On Valentine’s Day, I had the privilege of speaking at a most unforgettable women’s event. The group I spoke to started out as one for widows but, after the community saw what a special endeavor it was, the group expanded to include other women as well. We met in a private room in a restaurant where each table setting was adorned with a single red rose (and a red velvet cupcake). Much about this gathering impressed me, not the least of which was who actually made such a gathering possible. This group is a ministry from a local church, a ministry sponsored by the men in that church. In fact, these men do many such things for the women there as they want the women to feel special–to feel loved.
The men’s group at this church calls themselves the “Spurs,” because their heart’s desire is to spur others on to good works in this world. I so love this model for church, for service, for the gospel of our Christ. Jesus was a man who was all about others–he lived for them and he died for them (and resurrected for them too!). And it seems these church men understand the concept of pouring their lives out for other people; and these women, some most especially, really needed to be poured into, really needed to feel some love. One of these women came up to me after the event and told me her husband had just passed on in December; so, needless to say, her grief was more than a little fresh. Another woman there told me her beloved twenty-something year old boy had passed on this past summer, and he was not the first child she’d lost–and he was the last child she had. And this woman is the one who actually leads this group, the one who shepherds them. She’s the one who, in the midst of her own on-going and intense grief, chooses to spend her time spurring other women on to good works.
Then, there was a woman not from this actual group but from my Bible study. She had chosen to drive a distance to be there at this event just to support me, just so there’d be someone in the crowd whom I knew. She had come to “spur” me on. As she and I do not have a long history, I was more than a little surprised that she would do this, especially since I know how very much she has going on in her own life. She had a baby very recently and she has a son, close to my daughter’s age, who is very, very ill. Her precious boy, who simply radiates our Christ and who deals with life down here in such a way that he spurs many on to good works, has had epilepsy since before he was two years old, epilepsy that does not respond to medication. All of this, yet she showed up–another example of making life about others.

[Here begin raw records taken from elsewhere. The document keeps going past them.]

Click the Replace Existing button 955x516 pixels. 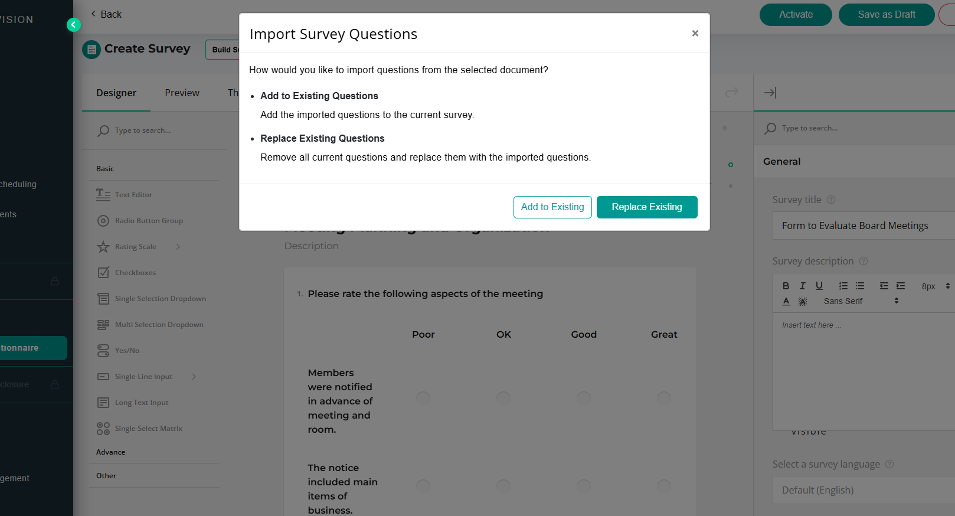coord(647,207)
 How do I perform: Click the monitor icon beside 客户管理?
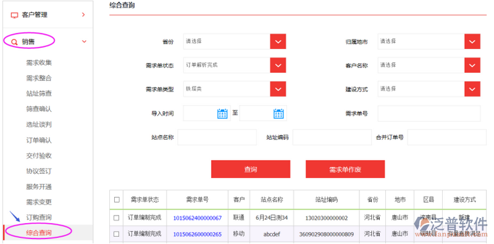(x=14, y=15)
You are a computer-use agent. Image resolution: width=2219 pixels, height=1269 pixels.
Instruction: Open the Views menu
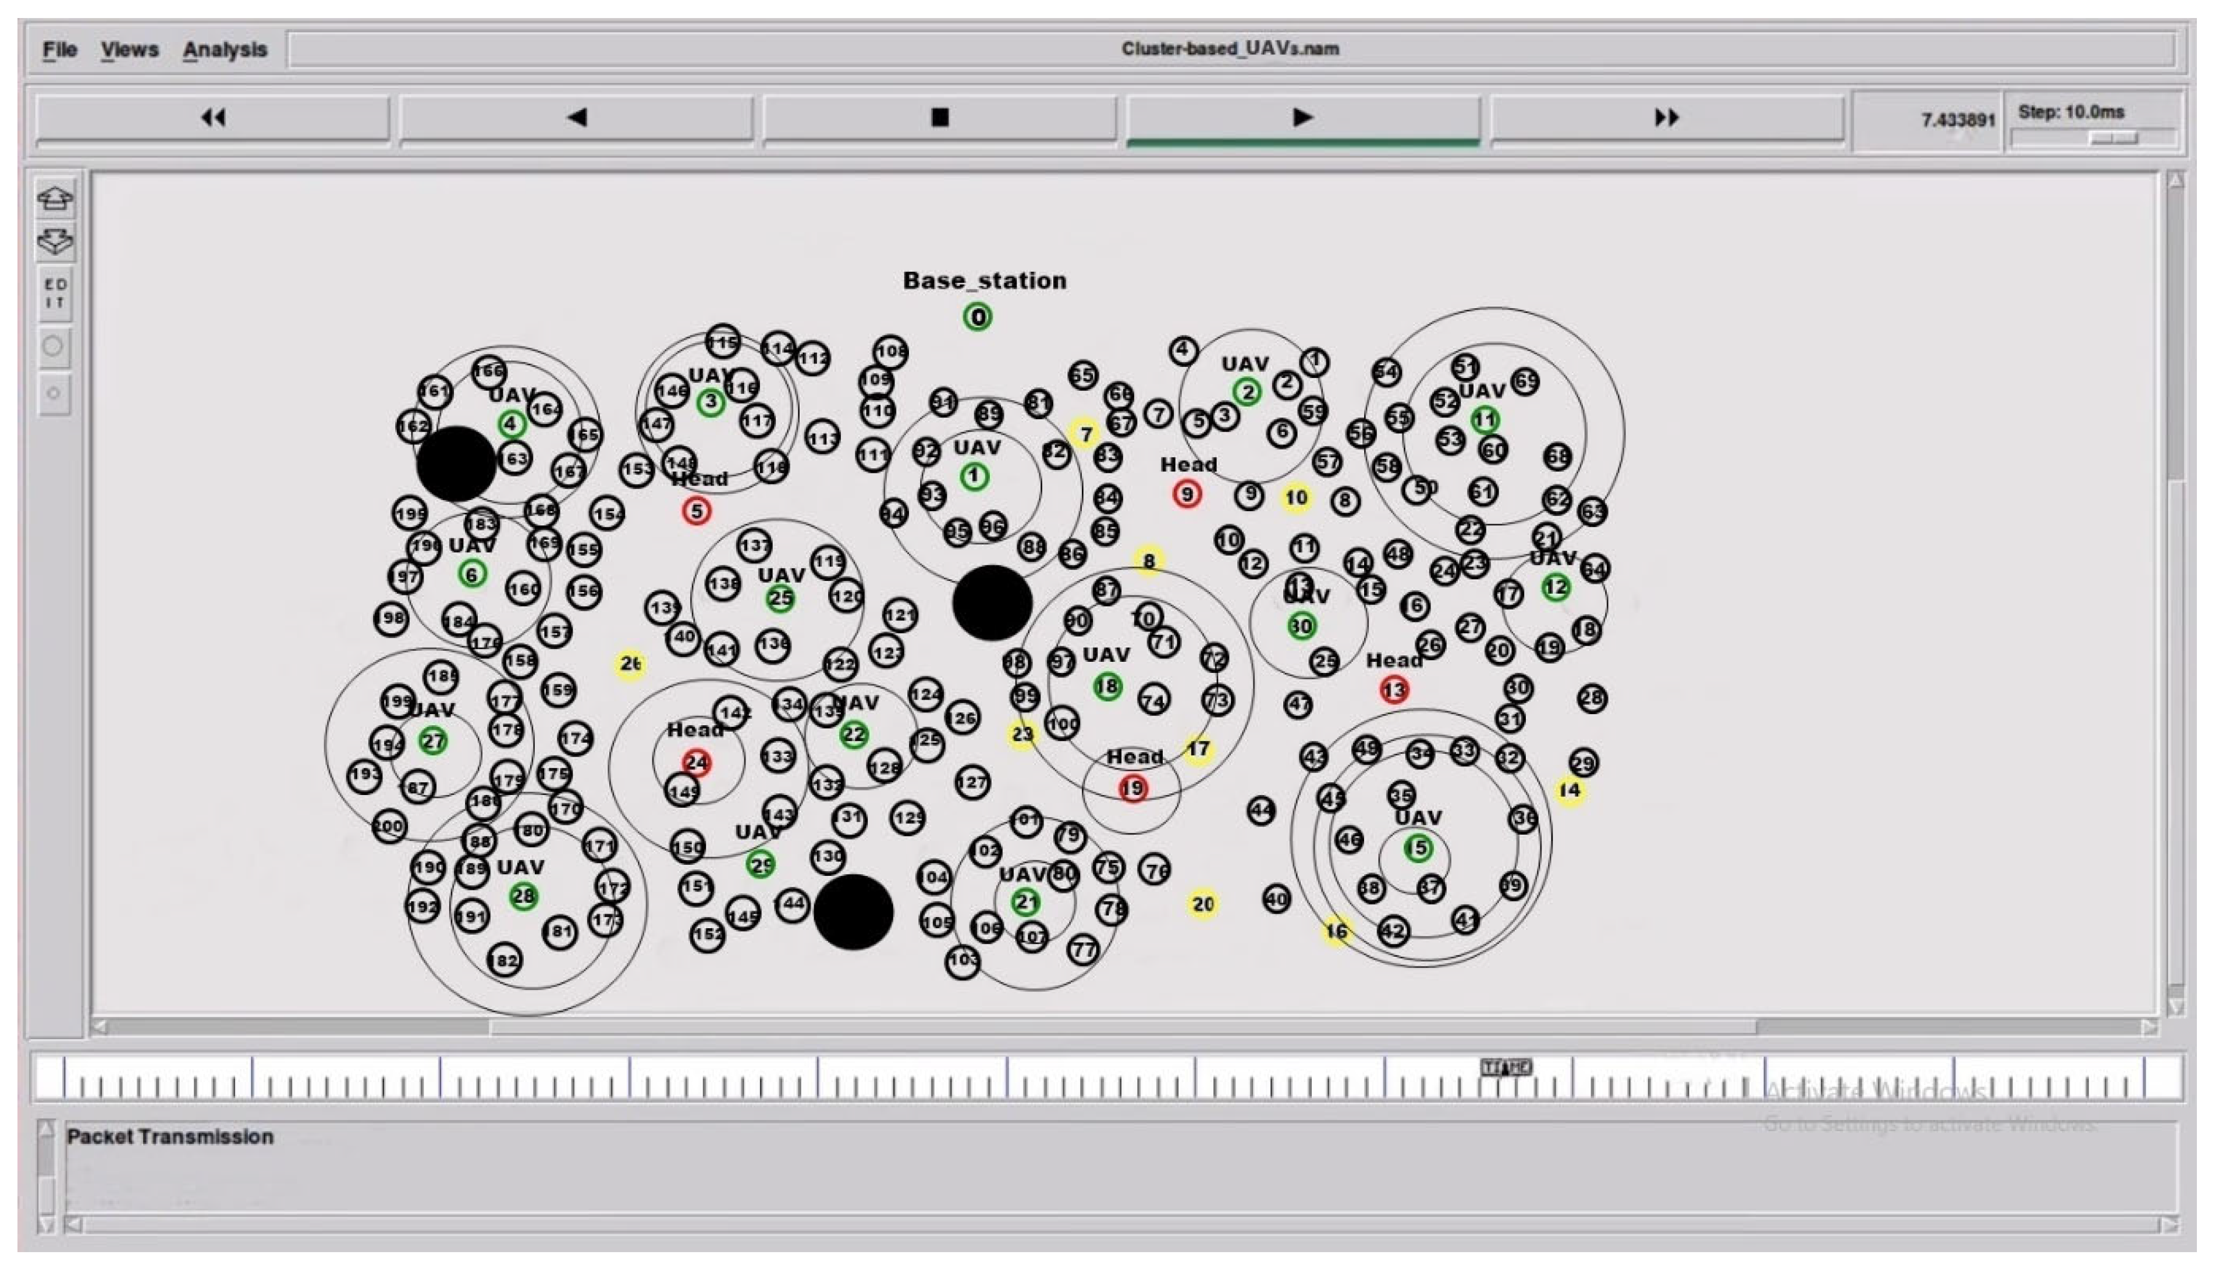pos(129,50)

The story I spoke about with these women was that of the Samaritan woman at the well–a story from Scripture that really does embody this others-focused mentality and shows us how deeply we’re known and loved. As this story starts out, Jesus is sitting alone and is most probably hot, thirsty, hungry and tired. Yet, he engages with a woman from a group of people with whom other Jewish men would not have chosen to engage; and through the truth of who he is and how he loves, she is spurred on to good works indeed. She chooses to take her new knowledge of him home to her people and to then bring her people to where he is; and then these people choose to believe too and are spurred on just as she was.

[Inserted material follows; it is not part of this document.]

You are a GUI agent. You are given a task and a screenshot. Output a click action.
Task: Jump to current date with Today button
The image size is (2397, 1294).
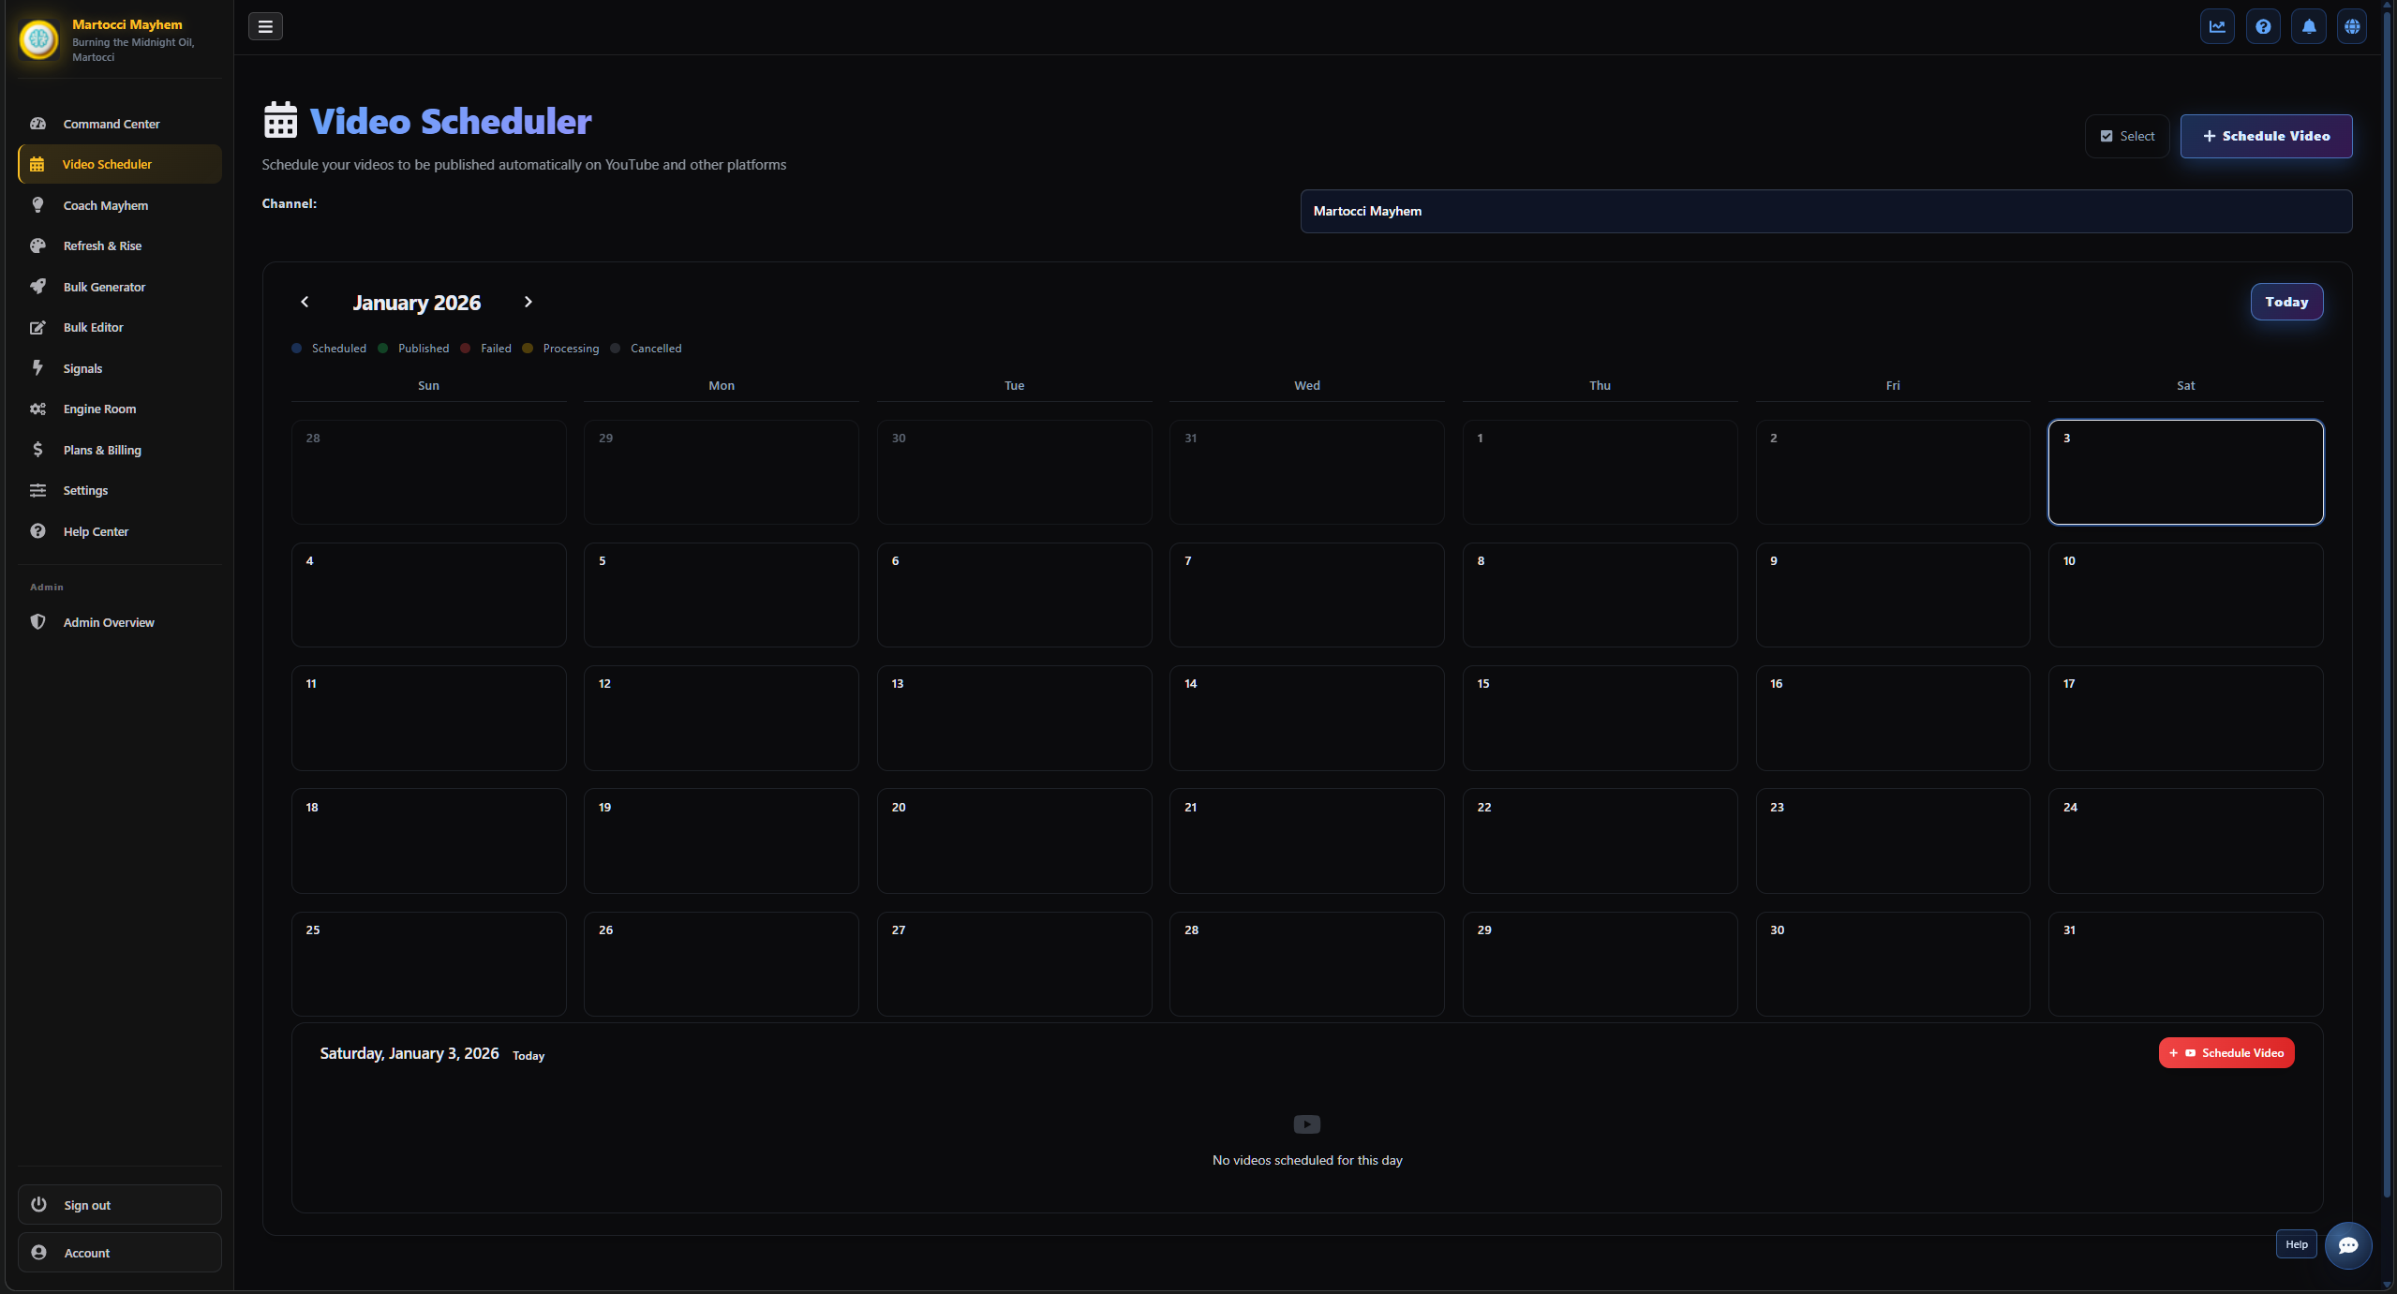pyautogui.click(x=2285, y=302)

This lovely event that God saw fit to make me a part of has served to remind me of the domino effect of life here. We’re all doing something even when we feel like we’re doing nothing. We’re all either inspiring others to goodness or we’re not. And we live, even when our lives are most full of pain, for Goodness’ sake–for God’s sake. We were simply made to spur others on to good things because we were made in God’s image–and that’s what God does. He does good, and he’s the only one who never, ever fails to do good. And when we recognize his goodness and respond to it, I’ve seen time and time again how God multiplies it. Yes, he spurs us on like no other so we can do the same for one another!